Rabinowitz v. Kelman
This text of Rabinowitz v. Kelman (Rabinowitz v. Kelman) is published on Counsel Stack Legal Research, covering Court of Appeals for the Second Circuit primary law. Counsel Stack provides free access to over 12 million legal documents including statutes, case law, regulations, and constitutions.
Opinion
24-1389-cv Rabinowitz v. Kelman
UNITED STATES COURT OF APPEALS FOR THE SECOND CIRCUIT
SUMMARY ORDER RULINGS BY SUMMARY ORDER DO NOT HAVE PRECEDENTIAL EFFECT. CITATION TO A SUMMARY ORDER FILED ON OR AFTER JANUARY 1, 2007, IS PERMITTED AND IS GOVERNED BY FEDERAL RULE OF APPELLATE PROCEDURE 32.1 AND THIS COURT’S LOCAL RULE 32.1.1. WHEN CITING A SUMMARY ORDER IN A DOCUMENT FILED WITH THIS COURT, A PARTY MUST CITE EITHER THE FEDERAL APPENDIX OR AN ELECTRONIC DATABASE (WITH THE NOTATION “SUMMARY ORDER”). A PARTY CITING A SUMMARY ORDER MUST SERVE A COPY OF IT ON ANY PARTY NOT REPRESENTED BY COUNSEL.
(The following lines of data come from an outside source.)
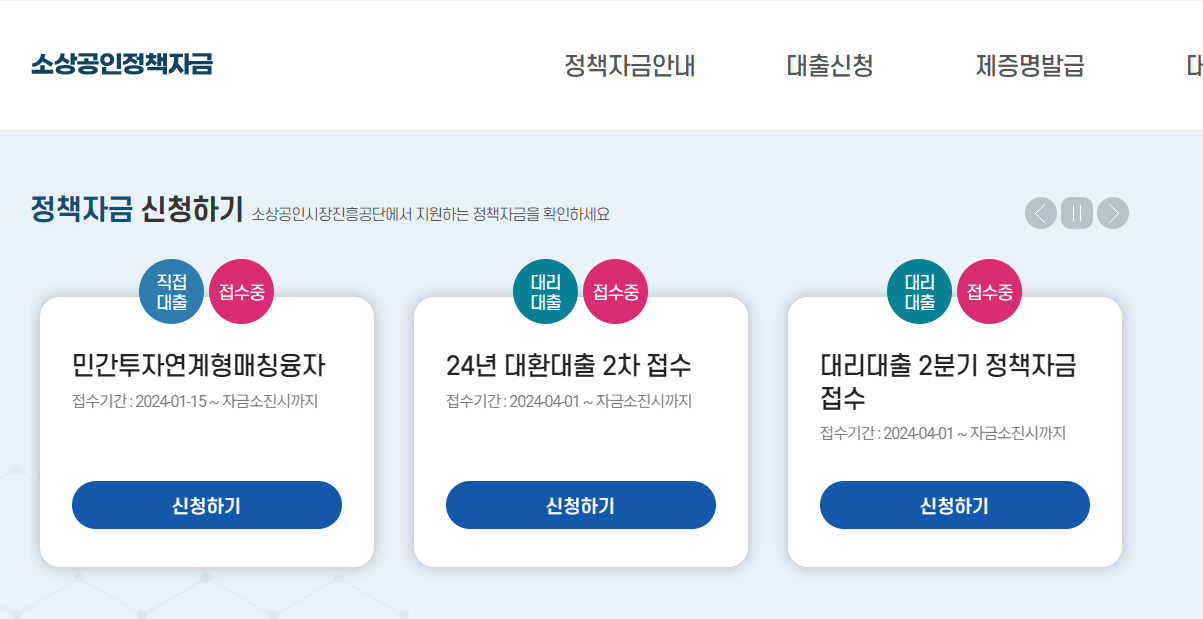Viewport: 1203px width, 619px height.
Task: Click 신청하기 on the 대리대출 2분기 card
Action: (954, 505)
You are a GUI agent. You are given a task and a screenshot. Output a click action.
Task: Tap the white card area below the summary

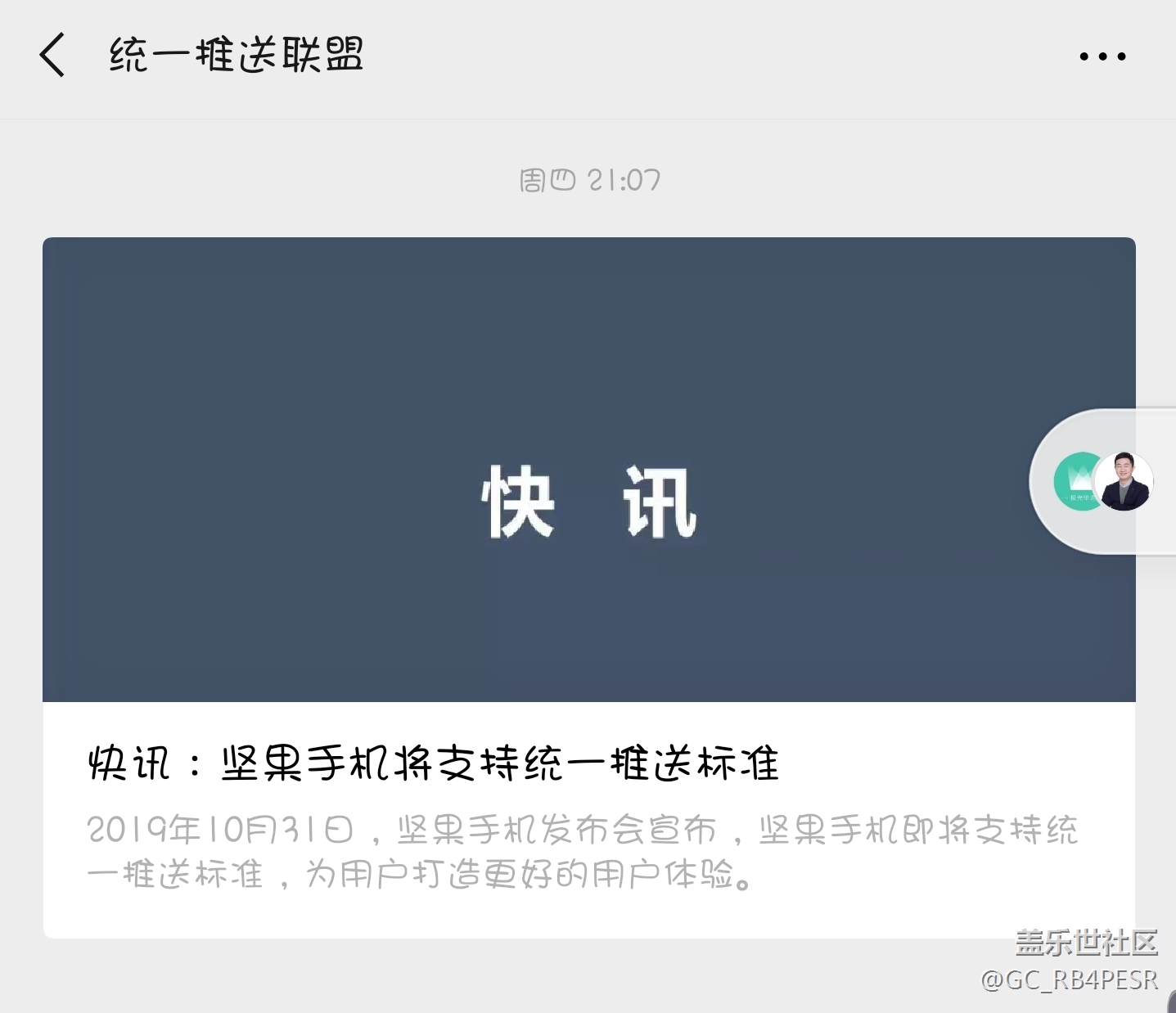(x=589, y=918)
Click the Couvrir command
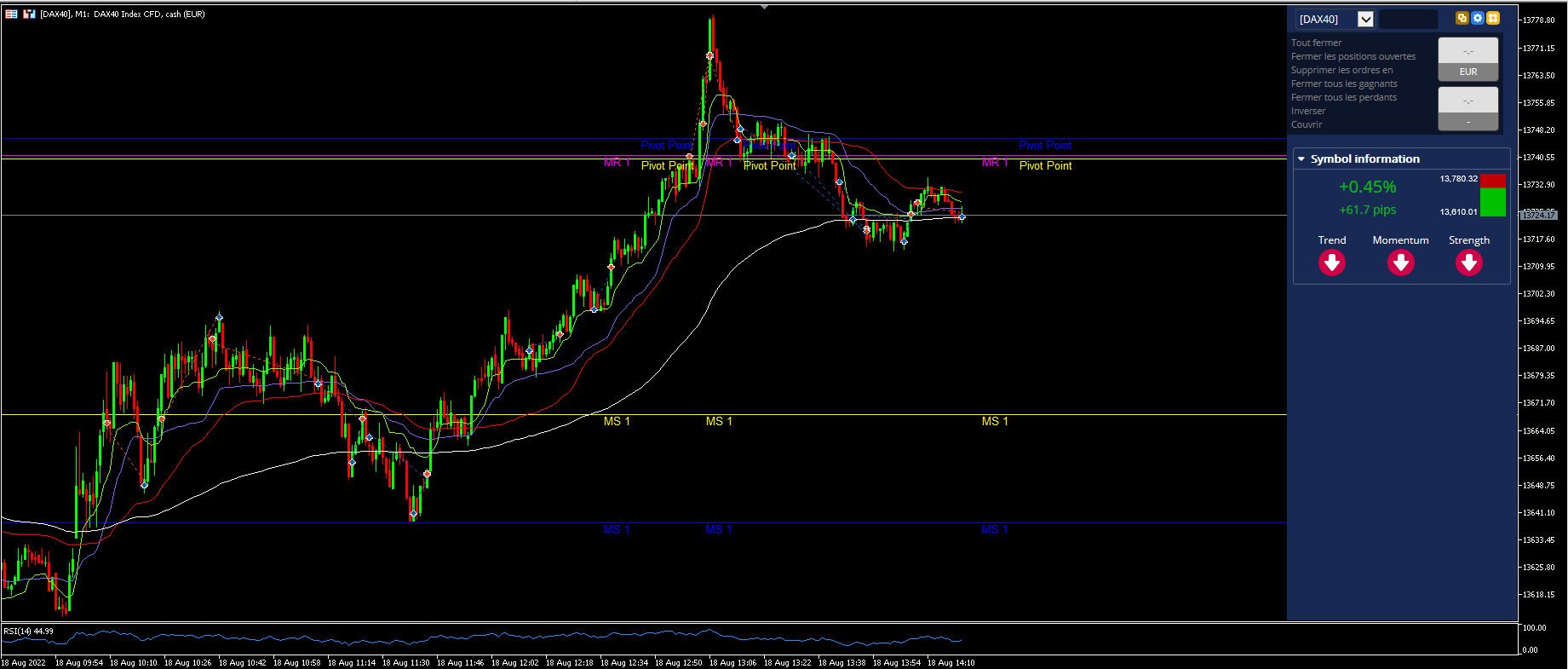The image size is (1568, 669). click(x=1307, y=124)
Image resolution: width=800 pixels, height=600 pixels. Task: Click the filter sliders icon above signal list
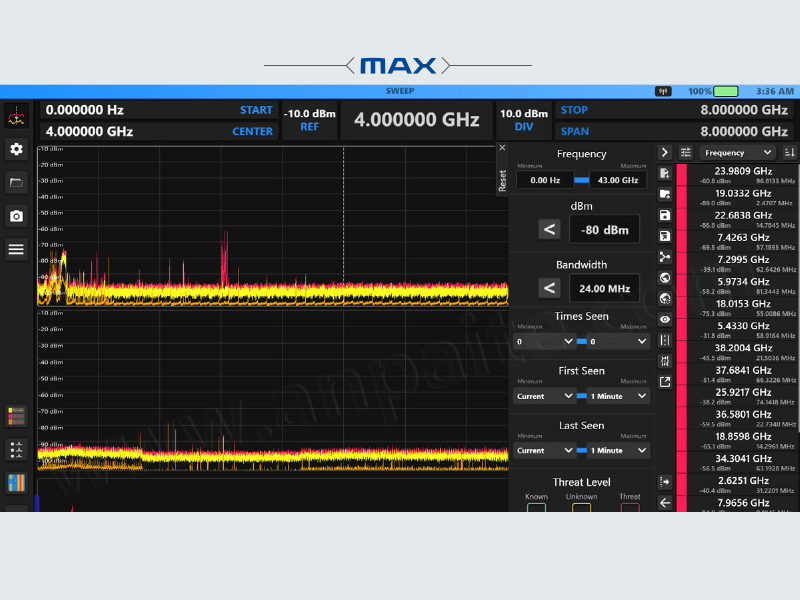pos(686,153)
At a stated term of the United States Court of Appeals for the Second Circuit, held at the Thurgood Marshall United States Courthouse, 40 Foley Square, in the City of New York, on the 18th day of March, two thousand twenty-five.
Present: BARRINGTON D. PARKER, MICHAEL H. PARK, ALISON J. NATHAN, Circuit Judges. __________________________________________
BENZION RABINOWITZ,
Petitioner-Appellee,
v. 24-1389-cv
LEVI KELMAN,
Respondent-Appellant.
__________________________________________
FOR PETITIONER-APPELLEE: EFREM SCHWALB, Tal S. Benschar, Koffsky Schwalb LLC, New York, NY. FOR RESPONDENT-APPELLANT: DOMINIC J. APRILE, Bathgate, Wegener & Wolf, P.C., Lakewood, NJ. Appeal from a judgment of the United States District Court for the Southern District of
New York (Román, J.).
UPON DUE CONSIDERATION, IT IS HEREBY ORDERED, ADJUDGED, AND
DECREED that the judgment of the district court is AFFIRMED.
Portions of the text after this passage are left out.